The task ->
Put the rows below into a numbered list, skipping any blank lines. Leave the pictures out of your list.

The input ->

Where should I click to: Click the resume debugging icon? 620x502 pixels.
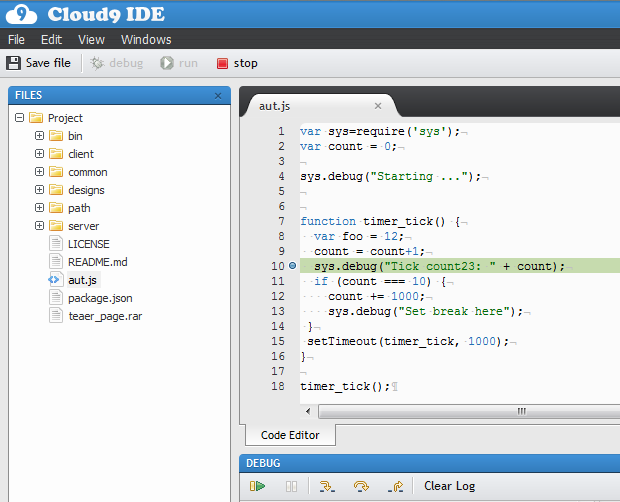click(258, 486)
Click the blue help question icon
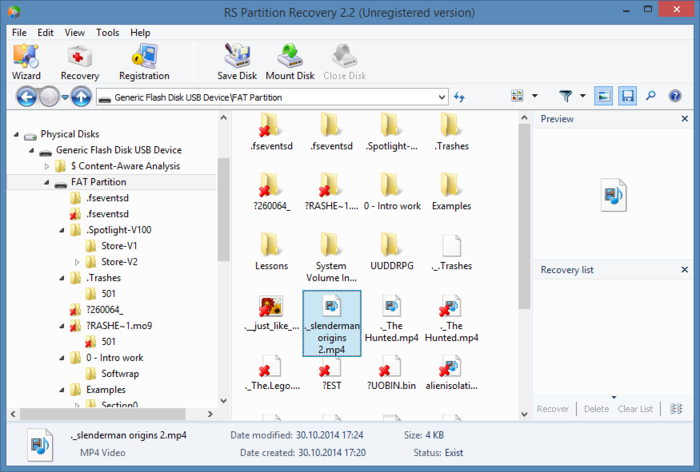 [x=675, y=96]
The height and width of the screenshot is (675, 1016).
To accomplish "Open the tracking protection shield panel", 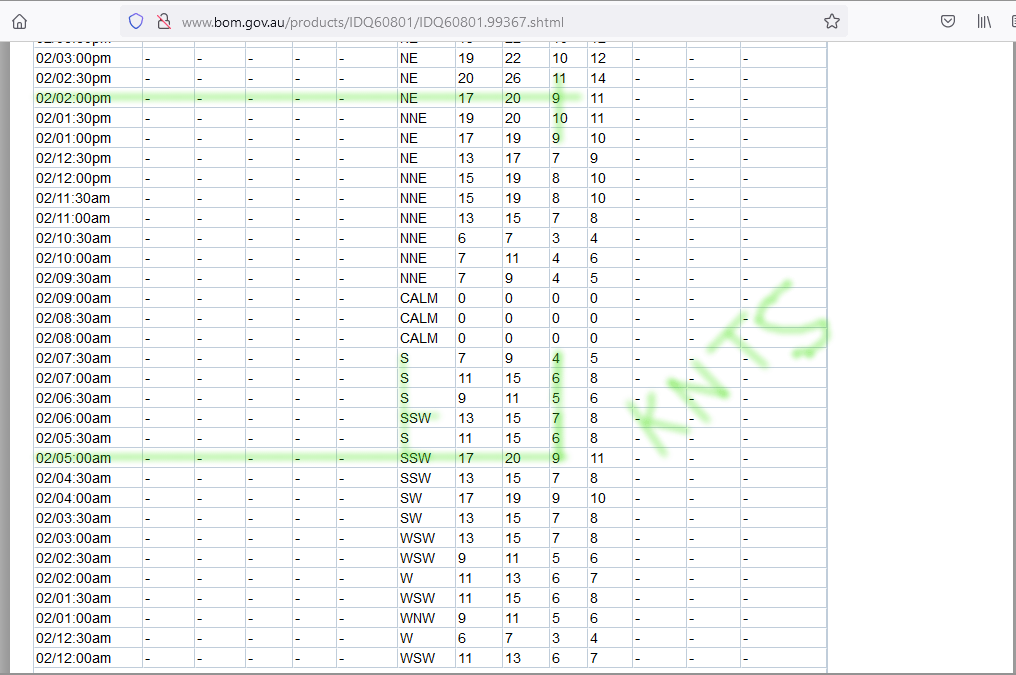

Solved problem ->
1. Where should I click to: Click the resume debugging icon? 620x502 pixels.
2. click(258, 486)
3. Click the blue help question icon
4.  [x=675, y=96]
5. The height and width of the screenshot is (675, 1016).
6. To accomplish "Open the tracking protection shield panel", 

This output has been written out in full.